The Wall Street Journal says, in an article titled “Estate Planning for Childless Couples,” that you have two main estate planning tasks:
(i) decide what will happen to your property after you die; and
(ii) specify the individual who will oversee your medical and financial affairs if you’re unable to do so.
As you may recall, if you don’t have a will or trust, the state laws will determine who is to receive your assets. Typically the laws say that it will be your spouse if you have no children, then your spouse’s relatives after he or she dies, or the state if there are no living relatives.
Without an estate plan prepared by an experienced estate planning attorney, the family of the first spouse to die would be disinherited without recourse.

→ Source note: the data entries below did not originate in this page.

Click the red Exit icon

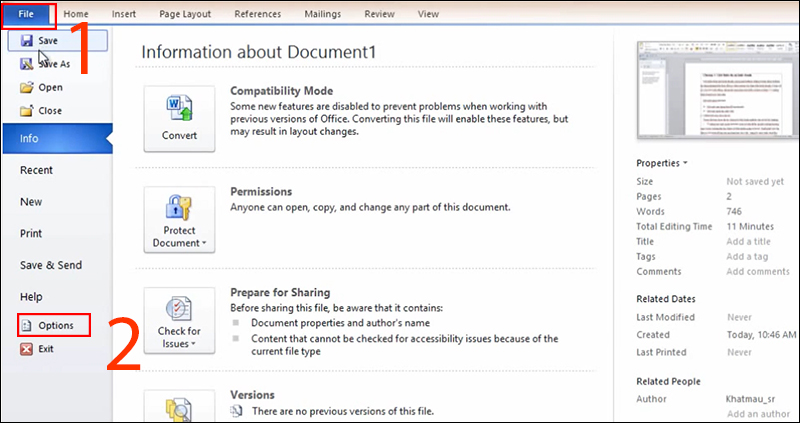(26, 349)
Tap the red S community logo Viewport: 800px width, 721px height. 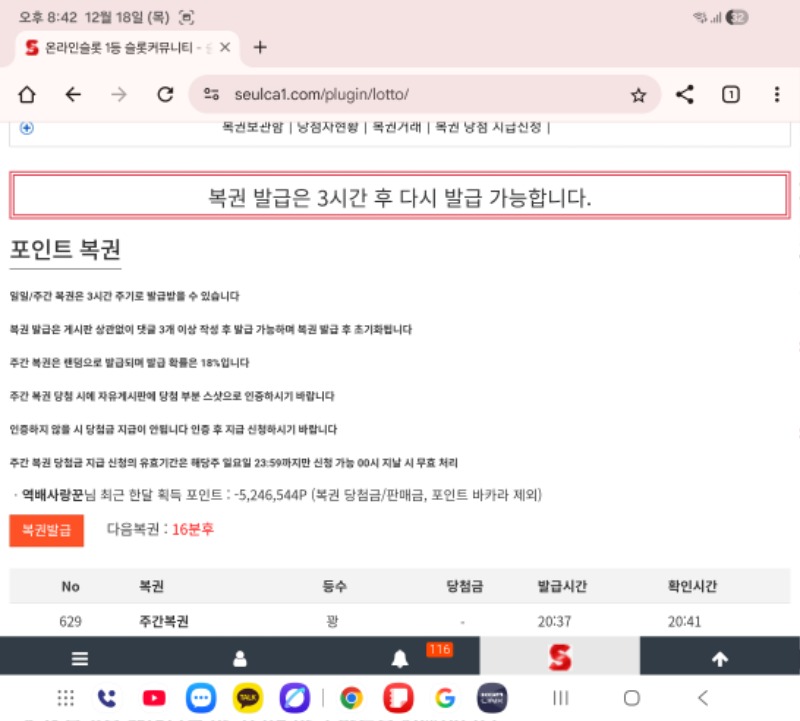560,658

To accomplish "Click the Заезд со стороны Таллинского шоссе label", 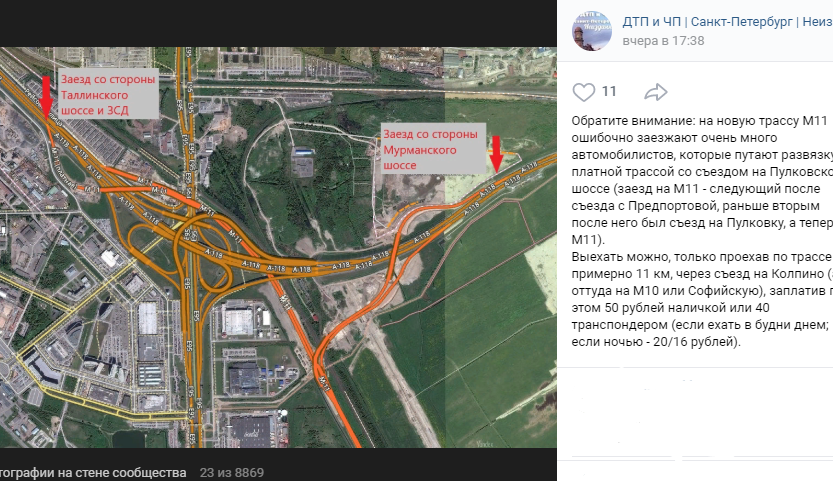I will [108, 94].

Similarly, if you’d like to give something to friends or charity, you must have an estate plan. The original article advises the easiest way to do this is to create “sweetheart wills.” Each spouse would have a will leaving everything to each other and then detailing the recipients of the assets when you both die.
Sound estate planning also includes signing general powers of attorney and advance healthcare directives to allow another of your own choosing to make financial and medical decisions on your behalf if you become incapacitated. Spouses can appoint each other, but it’s wise to have “Plan B”—and appoint another younger person to serve after (or with) your spouse or in the event that your spouse passes.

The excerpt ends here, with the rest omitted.